Date of Award

Spring 1-1-2019

Document Type

Dissertation

Degree Name

Doctor of Philosophy (PhD)

First Advisor

Ryan K. Bachtell

Second Advisor

Robert L. Spencer

Third Advisor

Michael Saddoris

Fourth Advisor

McKell Carter

Fifth Advisor

Jerry A. Stitzel

Abstract

Drug addiction is a chronic relapsing disorder affecting millions of people. No effective treatment exists for psychostimulant use disorder, stressing the importance to investigate underlying mechanisms mediating this disorder. Psychostimulants like cocaine and methamphetamine (MA) impact behavior by modulating neurotransmitter signaling systems in the nucleus accumbens (NAc). In this region, converging dopamine and glutamate signals interact with receptors to influence cellular functioning. The neuromodulator, adenosine, has received attention regarding its ability to affect both dopamine and glutamate signaling through converging intracellular signaling associated with metabotropic receptor proteins. Adenosine A2A receptors (A2ARs) and dopamine D4 receptors (D4s) are two receptors expressed in the striatal and cortical areas, respectively, that are hypothesized to influence psychostimulant-induced behavior.

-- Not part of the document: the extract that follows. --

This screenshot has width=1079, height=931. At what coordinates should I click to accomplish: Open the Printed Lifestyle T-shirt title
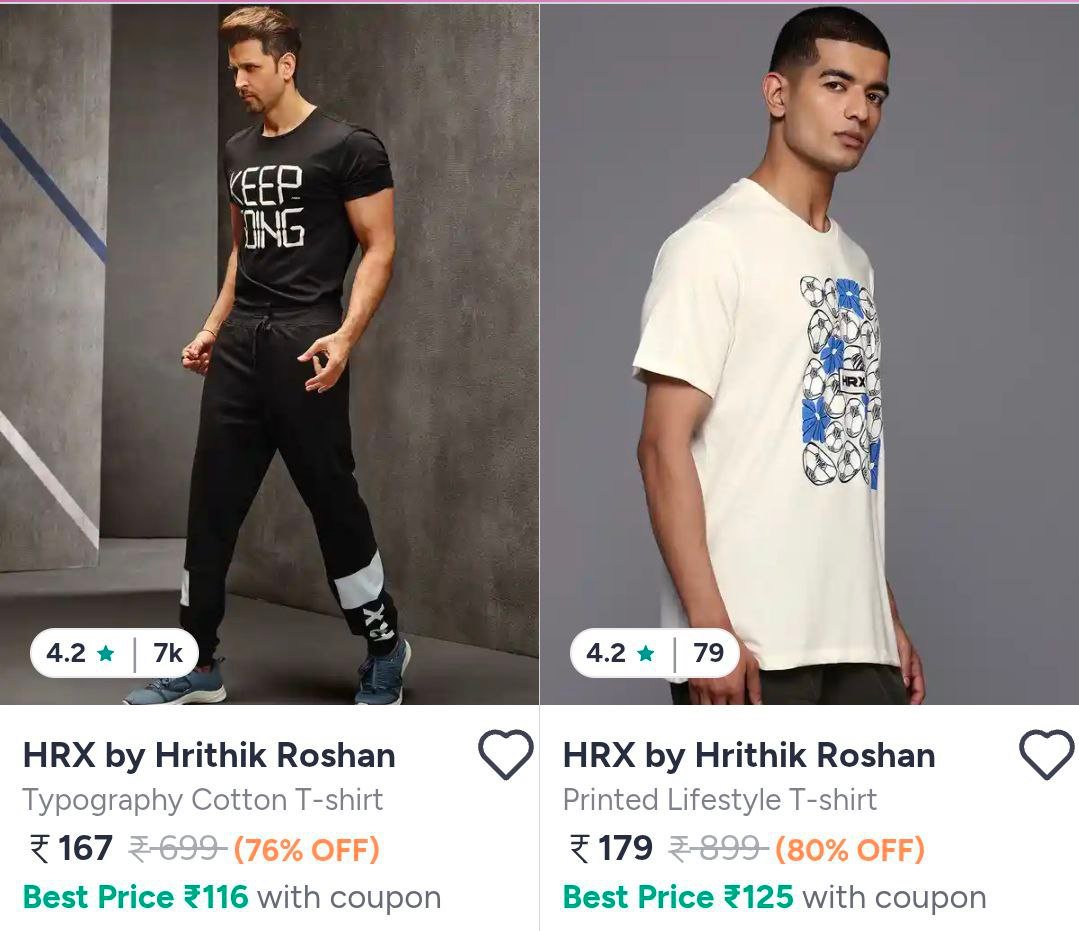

A series of experiments were designed to investigate how D4s and subpopulations of A2ARs influenced psychostimulant-induced behavior. The results show that specific activation or blockade of D4s decrease locomotor activity but that this reduction disappears when D4s are activated or antagonized prior to psychostimulant treatments. Unlike D4s that have a complicated role in psychostimulant-induced behaviors, A2AR activity in the NAc has been directly implicated in affecting these behaviors. We show that pretreatments with two A2AR antagonists previously shown to block pre- and postsynaptic A2ARs resulted in distinct drug-induced locomotor activity. These behaviors differed between cocaine and MA such that the presynaptic A2AR antagonist, SCH 442416, blunted the expression of cocaine sensitization, while pretreatments of the postsynaptic A2AR antagonist, KW 6002, augmented locomotor activity only prior to acute cocaine or MA. The mechanisms underlying these observed behaviors were also investigated and suggest that these effects were mediated in a NAc-independent manner. These experiments suggest that presynaptic A2ARs may be a viable pharmacotherapeutic target for treating cocaine addiction.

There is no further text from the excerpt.